Toll-like receptor pathway is another molecular pathway identified in our study to be enriched with dysregulated genes in SLE. Seven upregulated genes in both SLE LN− and SLE LN+, including TLR1, TLR4, TLR7, TLR8, CD14, EIF2AK2 and IRAK3, were involved in the regulation of TLR pathways. TLR regulation plays an essential role in the pathogenesis of SLE . It is believed that abnormal activation of TLR7/TLR8 or TLR9 by self RNA or DNA in antigen-presenting cells may cause breach of immune tolerance and results in cytokine, IFN-I, and autoantibody production in T, B, and myeloid cells [37–39]. TLR4 have also been shown to induce TNF-α production in monocytes of SLE patients [40, 41]. Substantial studies have been focused on the TLR signaling pathway for exploration of therapeutic target using adjuvants or inhibitors [42, 43]. Our data revealed the aberrant DNA methylation of TLR and its signaling pathway in SLE, implying a novel therapeutic strategy by intervention of methylation in SLE.

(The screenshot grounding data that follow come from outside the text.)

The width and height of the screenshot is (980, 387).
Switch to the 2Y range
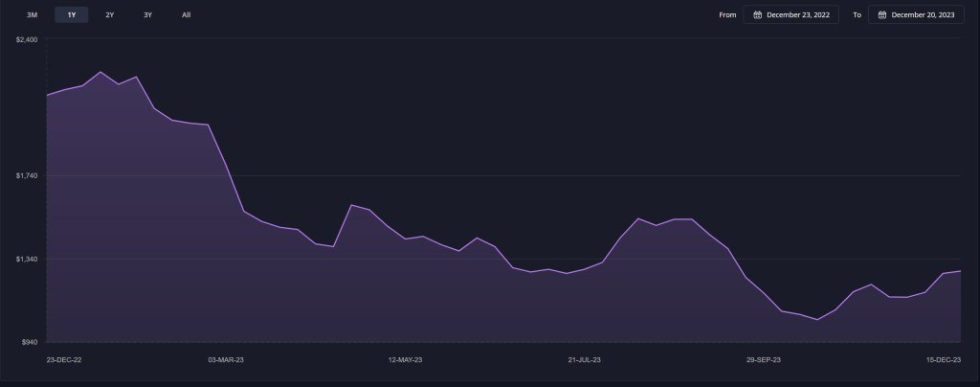[110, 15]
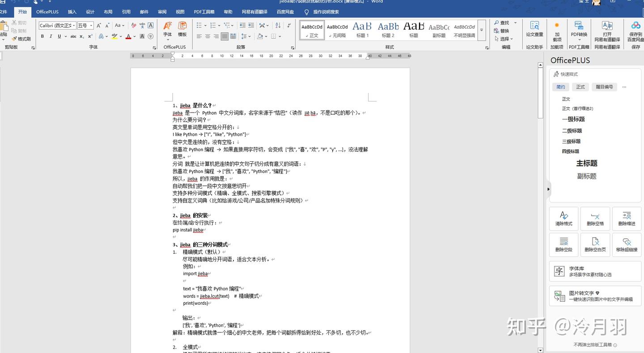Toggle bold formatting on selected text

point(42,36)
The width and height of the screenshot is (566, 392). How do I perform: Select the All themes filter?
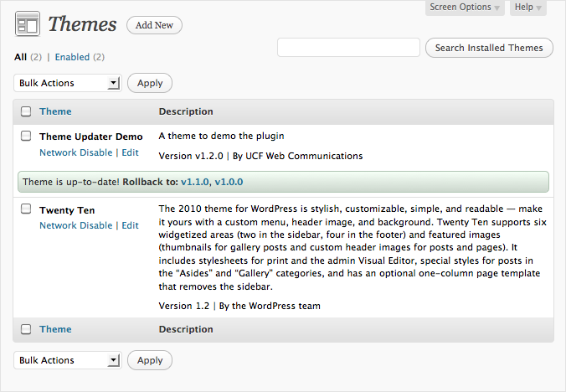click(21, 57)
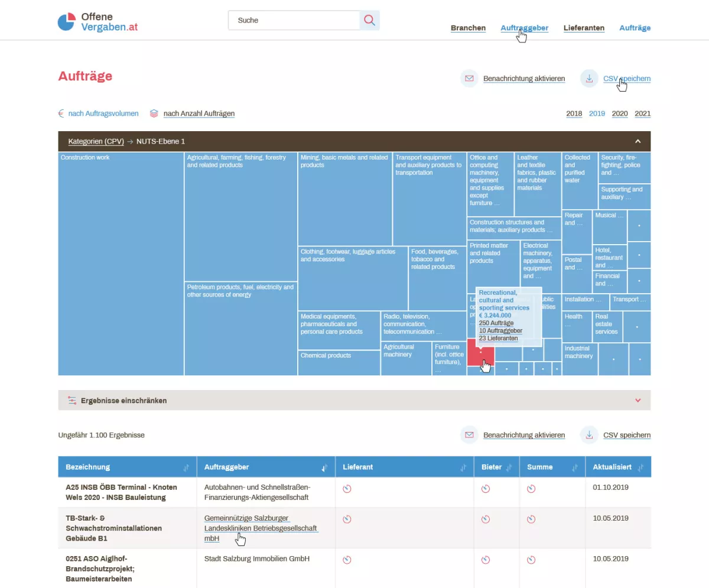Click the filter sliders icon beside Ergebnisse einschränken

click(72, 400)
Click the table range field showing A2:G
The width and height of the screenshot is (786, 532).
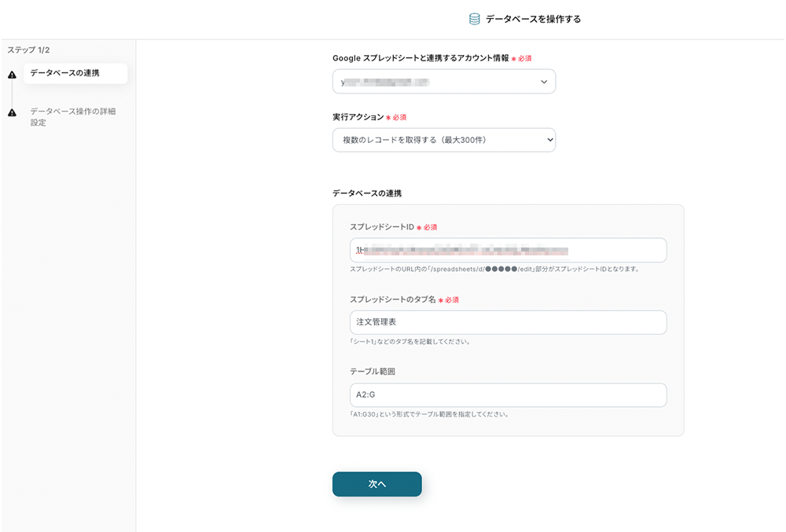[508, 395]
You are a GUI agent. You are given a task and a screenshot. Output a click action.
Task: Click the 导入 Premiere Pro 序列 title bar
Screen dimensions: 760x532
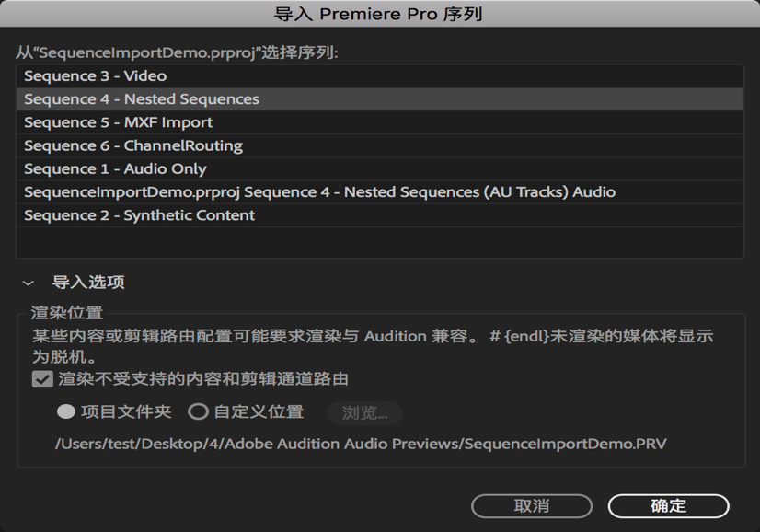379,14
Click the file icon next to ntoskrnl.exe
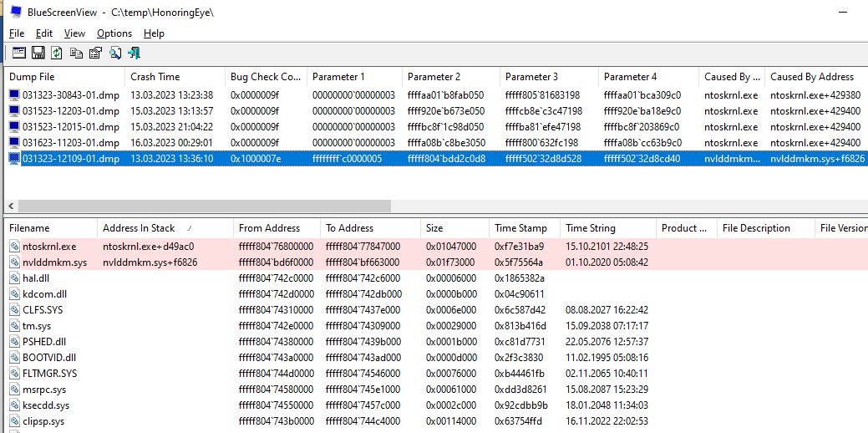Viewport: 868px width, 433px height. coord(14,247)
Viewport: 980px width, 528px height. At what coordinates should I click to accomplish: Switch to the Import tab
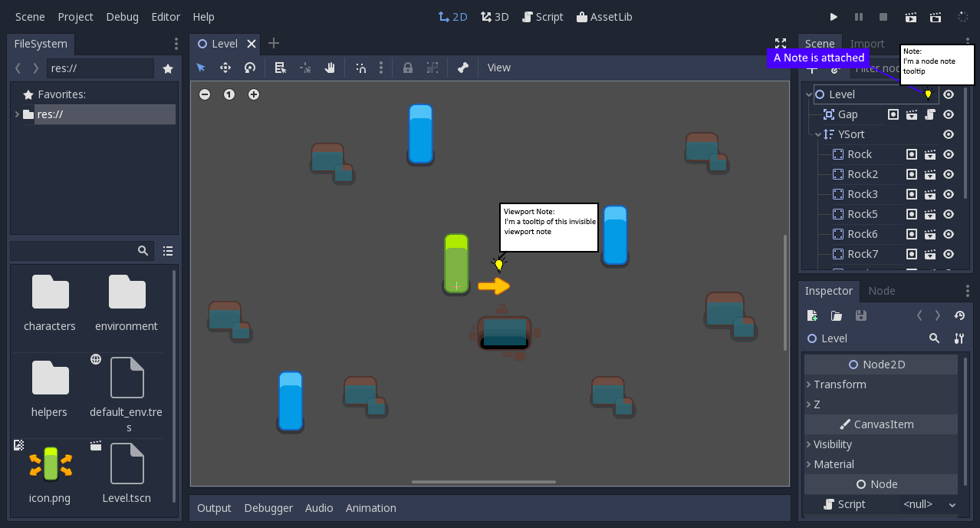click(867, 44)
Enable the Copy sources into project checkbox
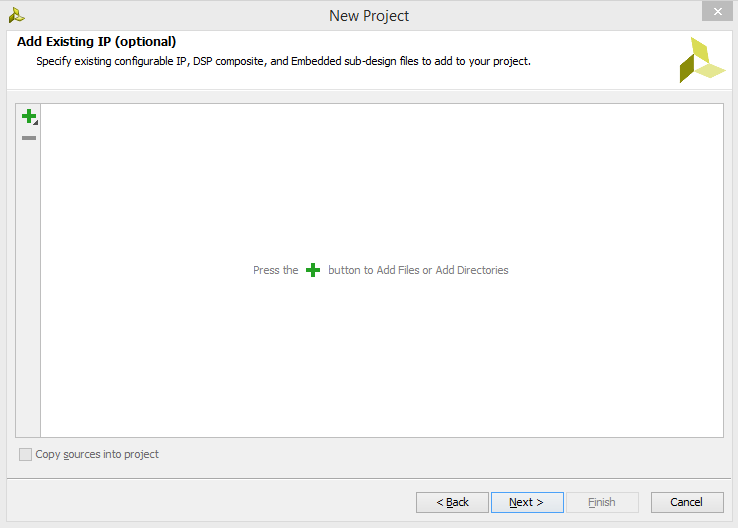This screenshot has width=738, height=528. (x=25, y=455)
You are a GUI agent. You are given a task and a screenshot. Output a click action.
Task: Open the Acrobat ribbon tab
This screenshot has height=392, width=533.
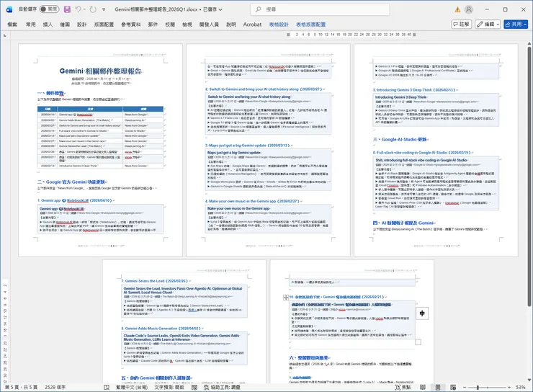pos(252,24)
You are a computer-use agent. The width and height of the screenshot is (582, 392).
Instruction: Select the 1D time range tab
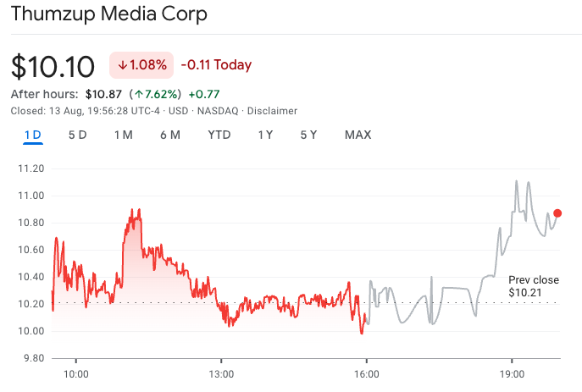tap(33, 135)
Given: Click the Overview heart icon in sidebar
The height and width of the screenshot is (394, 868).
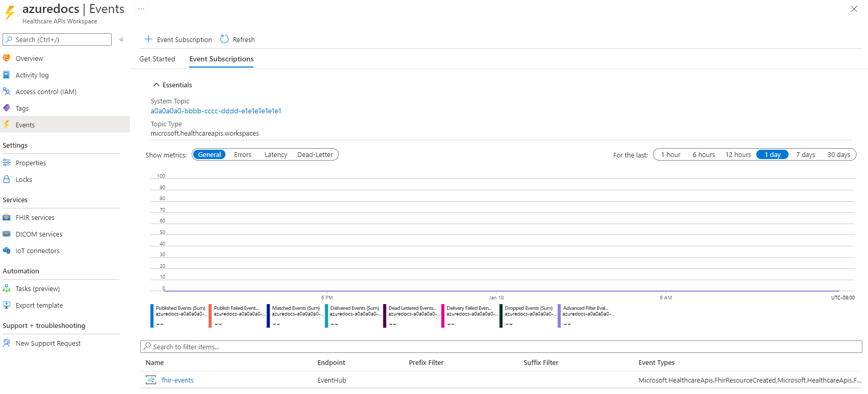Looking at the screenshot, I should 7,58.
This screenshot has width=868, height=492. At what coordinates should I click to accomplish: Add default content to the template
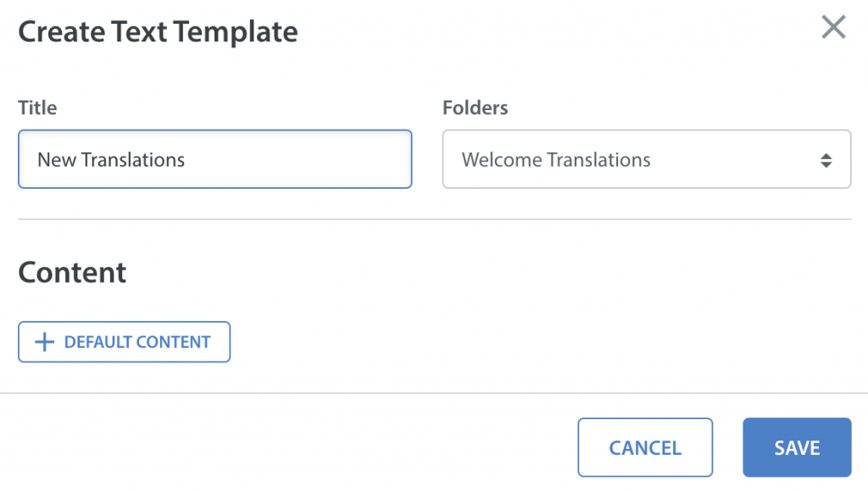pos(124,341)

Serum cytokines/chemokines are important biomarkers reflecting immune cell activation and inflammatory reaction during the development of SLE . In this study, we measured the serum levels of 27 pre-inflammatory cytokines/chemokines in SLE patients with or without lupus nephritis and compared them with healthy controls. Our analysis identified 15 cytokines/chemokines which significantly increased in the sera of both SLE LN− and SLE LN+ patients, as compared with NC. The increased levels of Th1 cytokines (IL-2, IL-12, IL-15, TNF-a), and Th2 cytokines (IL-4, IL-5, IL-6, IL-10,) reflecting the activation of both Th1 and Th2 T helper cell subsets, which is in agreement with previous studies showing that IL-12, IL-10, IL-6 and TNF-α were correlated with active SLE [45–48]. We also observed the increased level of IL-17, which is secreted by Th17 cells and involved in T cell activation and autoantibodies in SLE [49–51]. It is not surprising that we could not find significant difference on any of the serum cytokines between SLE LN+ and SLE LN− in our sample set. Although several cytokines, including MCP-1, IP-10 and IL-6, have been reported to have increased expression in the kidney and urine of SLE patients with active LN compared with no renal SLE, the serum level were not different between SLE patients with or without LN , implying that the serum levels of inflammatory cytokines/chemokines are not reflecting the LN activity in SLE patients.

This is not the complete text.